**** PASSAGE PROVIDED ****

Aleksei Bayev

Personal information
- Full name: Aleksei Aleksandrovich Bayev
- Date of birth: 30 May 1993 (age 33)
- Place of birth: Michurinsk, Russia
- Height: 1.81 m (5 ft 11 in)
- Position: Forward

Senior career*
- Years: Team / Apps / (Gls)
- 2013–2019: FC Tambov / 23 / (1)
- 2016–2017: → FC Vityaz Podolsk (loan) / 23 / (6)
- 2017–2018: → FC Torpedo Vladimir (loan) / 23 / (11)
- 2018: → FC Tyumen (loan) / 6 / (0)
- 2019: → FC Ryazan (loan) / 9 / (2)
- 2019–2021: FC Veles Moscow / 43 / (10)
- 2021–2022: FC Volgar Astrakhan / 25 / (0)
- 2022–2025: FC Dynamo Vladivostok / 84 / (30)
- 2025–2026: FC Dynamo Saint Petersburg / 21 / (5)

**** DATA SUPPLIED ****

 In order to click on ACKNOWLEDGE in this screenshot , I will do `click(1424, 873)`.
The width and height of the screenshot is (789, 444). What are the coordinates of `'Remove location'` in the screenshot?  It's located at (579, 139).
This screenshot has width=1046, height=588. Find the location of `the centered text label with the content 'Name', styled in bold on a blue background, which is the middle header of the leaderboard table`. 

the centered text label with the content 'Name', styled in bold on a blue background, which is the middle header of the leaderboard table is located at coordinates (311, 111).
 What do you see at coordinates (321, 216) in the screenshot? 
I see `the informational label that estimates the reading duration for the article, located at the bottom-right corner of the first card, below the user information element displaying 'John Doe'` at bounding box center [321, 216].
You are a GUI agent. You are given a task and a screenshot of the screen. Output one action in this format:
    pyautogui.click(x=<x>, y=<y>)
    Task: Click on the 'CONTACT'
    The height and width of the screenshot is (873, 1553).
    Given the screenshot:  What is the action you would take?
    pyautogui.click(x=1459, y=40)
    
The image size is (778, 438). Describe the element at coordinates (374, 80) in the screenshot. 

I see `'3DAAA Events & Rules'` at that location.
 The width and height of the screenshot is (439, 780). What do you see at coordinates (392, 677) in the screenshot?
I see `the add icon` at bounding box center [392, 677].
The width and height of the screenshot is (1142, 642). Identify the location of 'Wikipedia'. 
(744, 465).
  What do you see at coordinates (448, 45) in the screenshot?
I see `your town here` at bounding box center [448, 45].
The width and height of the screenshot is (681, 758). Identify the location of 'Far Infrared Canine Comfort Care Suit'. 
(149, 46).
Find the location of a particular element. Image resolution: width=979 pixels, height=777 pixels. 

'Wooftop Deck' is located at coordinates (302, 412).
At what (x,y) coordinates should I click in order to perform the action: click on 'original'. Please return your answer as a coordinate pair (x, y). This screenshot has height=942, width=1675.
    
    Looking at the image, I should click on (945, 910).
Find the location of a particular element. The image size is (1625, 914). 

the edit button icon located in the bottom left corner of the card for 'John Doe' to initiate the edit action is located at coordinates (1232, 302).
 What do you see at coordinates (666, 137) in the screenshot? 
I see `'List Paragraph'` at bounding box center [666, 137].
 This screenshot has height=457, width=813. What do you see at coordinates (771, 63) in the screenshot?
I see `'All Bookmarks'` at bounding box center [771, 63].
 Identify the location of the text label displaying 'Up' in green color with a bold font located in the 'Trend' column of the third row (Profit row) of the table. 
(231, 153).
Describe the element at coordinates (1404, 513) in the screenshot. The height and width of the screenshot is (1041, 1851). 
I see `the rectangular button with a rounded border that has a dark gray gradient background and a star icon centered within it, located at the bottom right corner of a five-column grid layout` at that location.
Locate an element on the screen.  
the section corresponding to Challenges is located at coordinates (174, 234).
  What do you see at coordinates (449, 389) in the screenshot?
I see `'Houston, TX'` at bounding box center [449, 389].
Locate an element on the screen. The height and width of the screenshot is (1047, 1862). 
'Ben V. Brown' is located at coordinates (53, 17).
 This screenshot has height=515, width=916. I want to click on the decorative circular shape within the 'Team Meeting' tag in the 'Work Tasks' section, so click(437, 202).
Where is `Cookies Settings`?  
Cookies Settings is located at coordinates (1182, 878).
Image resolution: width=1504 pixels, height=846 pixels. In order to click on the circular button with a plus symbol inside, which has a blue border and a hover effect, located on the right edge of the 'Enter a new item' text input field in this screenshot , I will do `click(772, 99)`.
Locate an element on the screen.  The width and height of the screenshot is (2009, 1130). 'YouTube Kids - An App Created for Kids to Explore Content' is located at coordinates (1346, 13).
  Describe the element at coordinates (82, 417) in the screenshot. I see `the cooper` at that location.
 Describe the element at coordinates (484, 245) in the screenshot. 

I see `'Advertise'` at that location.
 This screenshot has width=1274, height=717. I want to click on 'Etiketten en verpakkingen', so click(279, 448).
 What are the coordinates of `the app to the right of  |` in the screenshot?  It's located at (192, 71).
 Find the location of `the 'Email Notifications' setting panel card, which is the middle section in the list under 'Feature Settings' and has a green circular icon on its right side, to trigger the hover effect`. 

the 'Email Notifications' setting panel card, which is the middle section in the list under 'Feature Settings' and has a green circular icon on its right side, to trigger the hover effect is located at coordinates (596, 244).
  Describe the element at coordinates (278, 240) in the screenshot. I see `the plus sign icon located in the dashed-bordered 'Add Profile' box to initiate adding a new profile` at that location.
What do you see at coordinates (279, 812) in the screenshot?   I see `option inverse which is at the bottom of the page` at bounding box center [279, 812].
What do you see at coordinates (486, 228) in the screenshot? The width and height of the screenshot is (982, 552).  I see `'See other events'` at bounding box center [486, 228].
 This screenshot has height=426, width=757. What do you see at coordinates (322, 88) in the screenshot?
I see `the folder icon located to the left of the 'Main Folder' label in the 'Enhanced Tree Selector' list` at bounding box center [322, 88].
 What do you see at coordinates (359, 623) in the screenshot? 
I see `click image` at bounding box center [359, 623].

****

=== WHAT TO DO ===
In the Aleksei Bayev profile, the spells at FC Vityaz Podolsk, FC Torpedo Vladimir, FC Tyumen and FC Ryazan all fall within his 2013–2019 years at FC Tambov. Please explain in one to three sentences why those entries can overlap with the Tambov period.

=== SOLUTION BELOW ===
Each of those four entries is preceded by an arrow and marked "(loan)," so they were loan spells taken while he was still with FC Tambov. That is why their dates sit inside the 2013–2019 Tambov years.